Numbers 25-26; Psalm 37:23-40

Numbers 25 - Worship of Baal of Peor (Moab)
  • Israelites become involved in fornication and idol-worship with Moabites. What Balak could not do with a curse by Balaam, his women do in appealing to the lustful desires of some of the Israelites.
  • Punished in gruesome ways: impalement of leaders ("hanging" in other versions), and a plague, which kills 24,000
  • Phinehas, son of Eleazar, honored by God for his zeal in carrying out immediate punishment of an Israelite man and Midianite woman for public display of fornication
  • With Phinehas's action comes a stop to the plague
Numbers 26 - Census of the New Generation
  • People twenty years and older
  • Reuben: 43,700 (includes sons of Korah, who did not die with their father); Simeon: 22,200; Gad: 40,500; Judah: 76,500; Issachar: 64,300; Zebulun: 60,500; Manasseh: 52,700 (daughters of Zelophehad named); Ephraim: 32,500; Benjamin: 45,600; Dan: 64,400; Asher: 53,400. Total: 601,730.
  • Judah - largest (an increase of 1900); Simeon - smallest (decreased by 37,100).
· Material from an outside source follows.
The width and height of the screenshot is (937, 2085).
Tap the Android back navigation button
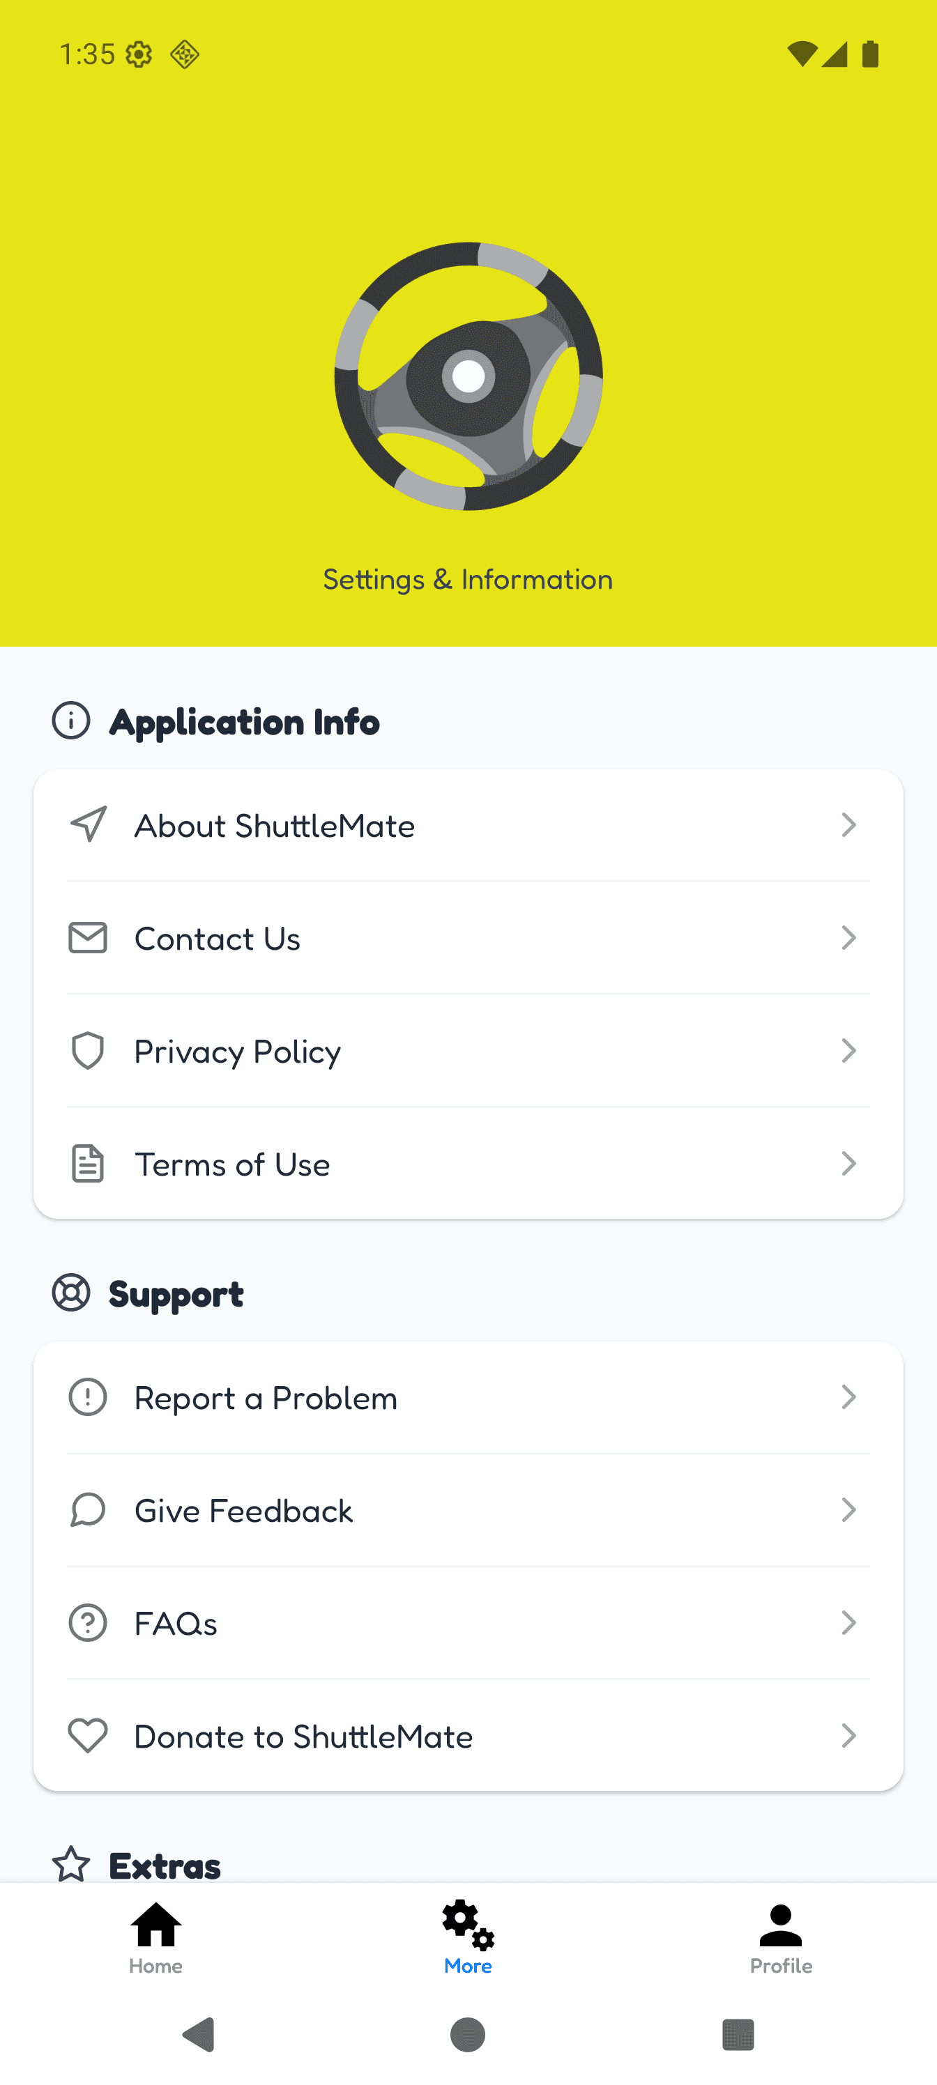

Two observations on the size of Simeon: 1) It was a Simeonite who paraded the Midianite woman in front of the people; 2) Back in Genesis 49, Jacob said of Simeon and Levi: "I will divide them in Jacob, and scatter them in Israel." Note that these are the smallest tribes.
  • Land to be apportioned according to tribe population
  • Levites: 23,000 males one month old and upward. (Moses's mother Jochebed mentioned by name.)
  • v. 64 - Not one of these had been numbered in the wilderness of Sinai
  • The reason behind the wilderness wanderings: that the adults would die before entering Canaan, except Joshua and Caleb. (Levites excluded.)
Psalm 37:23-40
23 - "Our steps are made firm by the LORD, when he delights in our way; though we stumble, we shall not fall headlong, for the LORD holds us by the hand." Is this the Old Testament version of "If we walk in the light, as he is in the light..." from 1 John 1:7? It's not exactly the same, but it indicates that when we are in fellowship with him, he is there to pick us up, not condemn us, when we stumble.